* [What needs to be done] Rewrite the records below, changing every "Where should I click to" to "Which point should I click to" and leaving everything else as it is.

* [Exercise data]

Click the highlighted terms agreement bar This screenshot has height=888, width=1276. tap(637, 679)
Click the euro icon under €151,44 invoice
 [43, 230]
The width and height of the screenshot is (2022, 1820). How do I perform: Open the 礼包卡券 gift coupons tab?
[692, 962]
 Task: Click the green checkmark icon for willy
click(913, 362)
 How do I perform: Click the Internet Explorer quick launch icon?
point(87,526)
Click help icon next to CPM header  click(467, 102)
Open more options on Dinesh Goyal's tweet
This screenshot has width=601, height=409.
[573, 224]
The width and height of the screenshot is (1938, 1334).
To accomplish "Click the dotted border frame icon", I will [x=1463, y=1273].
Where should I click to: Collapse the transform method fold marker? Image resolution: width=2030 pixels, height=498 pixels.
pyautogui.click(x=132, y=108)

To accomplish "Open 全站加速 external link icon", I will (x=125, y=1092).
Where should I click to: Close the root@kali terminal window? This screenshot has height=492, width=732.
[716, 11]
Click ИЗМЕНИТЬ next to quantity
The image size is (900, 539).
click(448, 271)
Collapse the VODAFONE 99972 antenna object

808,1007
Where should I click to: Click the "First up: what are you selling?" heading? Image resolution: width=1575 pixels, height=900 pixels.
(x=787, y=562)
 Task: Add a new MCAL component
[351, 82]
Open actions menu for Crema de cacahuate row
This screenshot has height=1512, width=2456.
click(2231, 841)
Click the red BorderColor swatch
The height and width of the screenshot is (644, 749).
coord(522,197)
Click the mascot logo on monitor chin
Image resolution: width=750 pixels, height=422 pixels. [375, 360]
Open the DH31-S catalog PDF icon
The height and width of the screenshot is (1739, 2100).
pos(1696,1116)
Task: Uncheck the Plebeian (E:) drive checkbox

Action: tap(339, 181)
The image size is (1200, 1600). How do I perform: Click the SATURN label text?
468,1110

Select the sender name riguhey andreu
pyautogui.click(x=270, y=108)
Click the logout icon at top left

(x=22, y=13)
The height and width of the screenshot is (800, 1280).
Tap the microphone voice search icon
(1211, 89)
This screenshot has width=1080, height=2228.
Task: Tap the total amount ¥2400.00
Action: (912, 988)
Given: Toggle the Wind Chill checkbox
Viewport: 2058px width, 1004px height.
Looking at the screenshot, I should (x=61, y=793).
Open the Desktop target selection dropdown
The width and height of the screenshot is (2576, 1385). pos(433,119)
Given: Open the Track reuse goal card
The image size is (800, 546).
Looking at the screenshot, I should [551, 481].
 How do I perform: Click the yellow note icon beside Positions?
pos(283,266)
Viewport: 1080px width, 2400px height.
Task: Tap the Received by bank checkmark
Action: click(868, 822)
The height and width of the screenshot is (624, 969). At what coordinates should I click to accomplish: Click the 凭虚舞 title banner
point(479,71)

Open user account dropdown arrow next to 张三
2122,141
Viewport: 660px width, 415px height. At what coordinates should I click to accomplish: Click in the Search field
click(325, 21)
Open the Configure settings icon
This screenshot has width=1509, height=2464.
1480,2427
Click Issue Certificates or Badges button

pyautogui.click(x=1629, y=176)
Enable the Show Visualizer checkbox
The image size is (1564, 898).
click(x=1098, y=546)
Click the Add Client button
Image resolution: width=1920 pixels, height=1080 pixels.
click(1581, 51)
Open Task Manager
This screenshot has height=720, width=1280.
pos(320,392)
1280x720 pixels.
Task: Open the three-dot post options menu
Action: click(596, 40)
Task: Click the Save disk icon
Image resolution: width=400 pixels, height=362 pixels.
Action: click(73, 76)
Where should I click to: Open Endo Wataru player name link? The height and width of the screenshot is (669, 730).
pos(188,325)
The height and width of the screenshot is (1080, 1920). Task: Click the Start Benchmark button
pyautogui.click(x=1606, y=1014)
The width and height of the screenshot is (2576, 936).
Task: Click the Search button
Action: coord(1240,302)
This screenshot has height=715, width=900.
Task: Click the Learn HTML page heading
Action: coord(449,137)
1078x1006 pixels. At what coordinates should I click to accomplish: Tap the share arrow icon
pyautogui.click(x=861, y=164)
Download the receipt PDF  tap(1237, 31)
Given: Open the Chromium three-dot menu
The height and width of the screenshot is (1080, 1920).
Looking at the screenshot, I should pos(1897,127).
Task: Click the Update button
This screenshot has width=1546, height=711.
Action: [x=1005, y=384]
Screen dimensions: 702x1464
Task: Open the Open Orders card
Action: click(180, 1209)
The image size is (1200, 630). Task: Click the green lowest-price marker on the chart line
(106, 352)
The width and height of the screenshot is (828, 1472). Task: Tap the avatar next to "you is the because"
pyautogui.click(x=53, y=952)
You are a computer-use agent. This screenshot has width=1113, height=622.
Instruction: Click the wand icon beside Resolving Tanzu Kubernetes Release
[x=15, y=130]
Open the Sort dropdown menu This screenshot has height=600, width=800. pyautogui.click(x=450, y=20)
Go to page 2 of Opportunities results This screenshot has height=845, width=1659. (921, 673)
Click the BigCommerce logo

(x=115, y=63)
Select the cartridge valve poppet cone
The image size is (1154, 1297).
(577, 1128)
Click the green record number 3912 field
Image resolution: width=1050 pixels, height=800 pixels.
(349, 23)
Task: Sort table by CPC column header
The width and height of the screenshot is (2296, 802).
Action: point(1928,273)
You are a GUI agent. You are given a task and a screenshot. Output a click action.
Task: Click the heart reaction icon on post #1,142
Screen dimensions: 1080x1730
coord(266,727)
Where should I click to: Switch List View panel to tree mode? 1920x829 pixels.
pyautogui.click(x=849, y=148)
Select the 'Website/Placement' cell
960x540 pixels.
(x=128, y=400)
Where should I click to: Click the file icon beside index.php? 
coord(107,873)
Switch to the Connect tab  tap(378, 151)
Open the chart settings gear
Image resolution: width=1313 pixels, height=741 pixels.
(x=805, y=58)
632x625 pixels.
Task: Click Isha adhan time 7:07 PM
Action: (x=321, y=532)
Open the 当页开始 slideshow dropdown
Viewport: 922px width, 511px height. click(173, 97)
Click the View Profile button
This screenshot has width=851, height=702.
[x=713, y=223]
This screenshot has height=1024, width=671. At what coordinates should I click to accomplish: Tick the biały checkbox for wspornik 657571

* [Written answer]
Click the highlighted terms agreement bar This screenshot has height=888, width=1276. tap(637, 679)
Click the euro icon under €151,44 invoice
 [43, 230]
The width and height of the screenshot is (2022, 1820). How do I perform: Open the 礼包卡券 gift coupons tab?
[692, 962]
 Task: Click the green checkmark icon for willy
click(913, 362)
 How do I perform: Click the Internet Explorer quick launch icon?
point(87,526)
Click help icon next to CPM header  click(467, 102)
Open more options on Dinesh Goyal's tweet
This screenshot has width=601, height=409.
[573, 224]
The width and height of the screenshot is (1938, 1334).
To accomplish "Click the dotted border frame icon", I will [x=1463, y=1273].
Which point should I click to: Collapse the transform method fold marker? Image resolution: width=2030 pixels, height=498 pixels.
pyautogui.click(x=132, y=108)

To accomplish "Open 全站加速 external link icon", I will (x=125, y=1092).
Which point should I click to: Close the root@kali terminal window? This screenshot has height=492, width=732.
[716, 11]
Click ИЗМЕНИТЬ next to quantity
The image size is (900, 539).
click(448, 271)
Collapse the VODAFONE 99972 antenna object

808,1007
Which point should I click to: Click the "First up: what are you selling?" heading? Image resolution: width=1575 pixels, height=900 pixels.
(x=787, y=562)
 Task: Add a new MCAL component
[351, 82]
Open actions menu for Crema de cacahuate row
This screenshot has height=1512, width=2456.
click(2231, 841)
Click the red BorderColor swatch
The height and width of the screenshot is (644, 749).
coord(522,197)
Click the mascot logo on monitor chin
Image resolution: width=750 pixels, height=422 pixels. [375, 360]
Open the DH31-S catalog PDF icon
The height and width of the screenshot is (1739, 2100).
pos(1696,1116)
Task: Uncheck the Plebeian (E:) drive checkbox

Action: tap(339, 181)
The image size is (1200, 1600). How do I perform: Click the SATURN label text?
468,1110

Select the sender name riguhey andreu
pyautogui.click(x=270, y=108)
Click the logout icon at top left

(x=22, y=13)
The height and width of the screenshot is (800, 1280).
Tap the microphone voice search icon
(1211, 89)
This screenshot has width=1080, height=2228.
Task: Tap the total amount ¥2400.00
Action: (912, 988)
Given: Toggle the Wind Chill checkbox
Viewport: 2058px width, 1004px height.
Looking at the screenshot, I should (x=61, y=793).
Open the Desktop target selection dropdown
The width and height of the screenshot is (2576, 1385). pos(433,119)
Given: Open the Track reuse goal card
The image size is (800, 546).
Looking at the screenshot, I should [551, 481].
 How do I perform: Click the yellow note icon beside Positions?
pos(283,266)
Viewport: 1080px width, 2400px height.
Task: Tap the Received by bank checkmark
Action: click(868, 822)
The height and width of the screenshot is (624, 969). At what coordinates should I click to accomplish: Click the 凭虚舞 title banner
point(479,71)

Open user account dropdown arrow next to 张三
2122,141
Viewport: 660px width, 415px height. At what coordinates should I click to accomplish: Click in the Search field
click(325, 21)
Open the Configure settings icon
This screenshot has width=1509, height=2464.
1480,2427
Click Issue Certificates or Badges button

pyautogui.click(x=1629, y=176)
Enable the Show Visualizer checkbox
The image size is (1564, 898).
click(x=1098, y=546)
Click the Add Client button
Image resolution: width=1920 pixels, height=1080 pixels.
click(1581, 51)
Open Task Manager
This screenshot has height=720, width=1280.
pos(320,392)
1280x720 pixels.
Task: Open the three-dot post options menu
Action: click(596, 40)
Task: Click the Save disk icon
Image resolution: width=400 pixels, height=362 pixels.
Action: click(73, 76)
Which point should I click to: Open Endo Wataru player name link? The height and width of the screenshot is (669, 730).
pos(188,325)
The height and width of the screenshot is (1080, 1920). Task: Click the Start Benchmark button
pyautogui.click(x=1606, y=1014)
The width and height of the screenshot is (2576, 936).
Task: Click the Search button
Action: coord(1240,302)
This screenshot has height=715, width=900.
Task: Click the Learn HTML page heading
Action: coord(449,137)
1078x1006 pixels. At what coordinates should I click to accomplish: Tap the share arrow icon
pyautogui.click(x=861, y=164)
Download the receipt PDF  tap(1237, 31)
Given: Open the Chromium three-dot menu
The height and width of the screenshot is (1080, 1920).
Looking at the screenshot, I should pos(1897,127).
Task: Click the Update button
This screenshot has width=1546, height=711.
Action: [x=1005, y=384]
Screen dimensions: 702x1464
Task: Open the Open Orders card
Action: click(180, 1209)
The image size is (1200, 630). Task: Click the green lowest-price marker on the chart line
(106, 352)
The width and height of the screenshot is (828, 1472). Task: Tap the avatar next to "you is the because"
pyautogui.click(x=53, y=952)
You are a computer-use agent. This screenshot has width=1113, height=622.
Instruction: Click the wand icon beside Resolving Tanzu Kubernetes Release
[x=15, y=130]
Open the Sort dropdown menu This screenshot has height=600, width=800. pyautogui.click(x=450, y=20)
Go to page 2 of Opportunities results This screenshot has height=845, width=1659. (921, 673)
Click the BigCommerce logo

(x=115, y=63)
Select the cartridge valve poppet cone
The image size is (1154, 1297).
(577, 1128)
Click the green record number 3912 field
Image resolution: width=1050 pixels, height=800 pixels.
(349, 23)
Task: Sort table by CPC column header
The width and height of the screenshot is (2296, 802).
Action: point(1928,273)
You are a GUI agent. You are given a task and a screenshot. Output a click action.
Task: Click the heart reaction icon on post #1,142
Screen dimensions: 1080x1730
coord(266,727)
Which point should I click to: Switch List View panel to tree mode? 1920x829 pixels.
pyautogui.click(x=849, y=148)
Select the 'Website/Placement' cell
960x540 pixels.
(x=128, y=400)
Which point should I click to: Click the file icon beside index.php? 
coord(107,873)
Switch to the Connect tab  tap(378, 151)
Open the chart settings gear
Image resolution: width=1313 pixels, height=741 pixels.
(x=805, y=58)
632x625 pixels.
Task: Click Isha adhan time 7:07 PM
Action: (x=321, y=532)
Open the 当页开始 slideshow dropdown
Viewport: 922px width, 511px height. click(173, 97)
Click the View Profile button
This screenshot has width=851, height=702.
[x=713, y=223]
This screenshot has height=1024, width=671. At what coordinates should I click to accomplish: Tick the biały checkbox for wspornik 657571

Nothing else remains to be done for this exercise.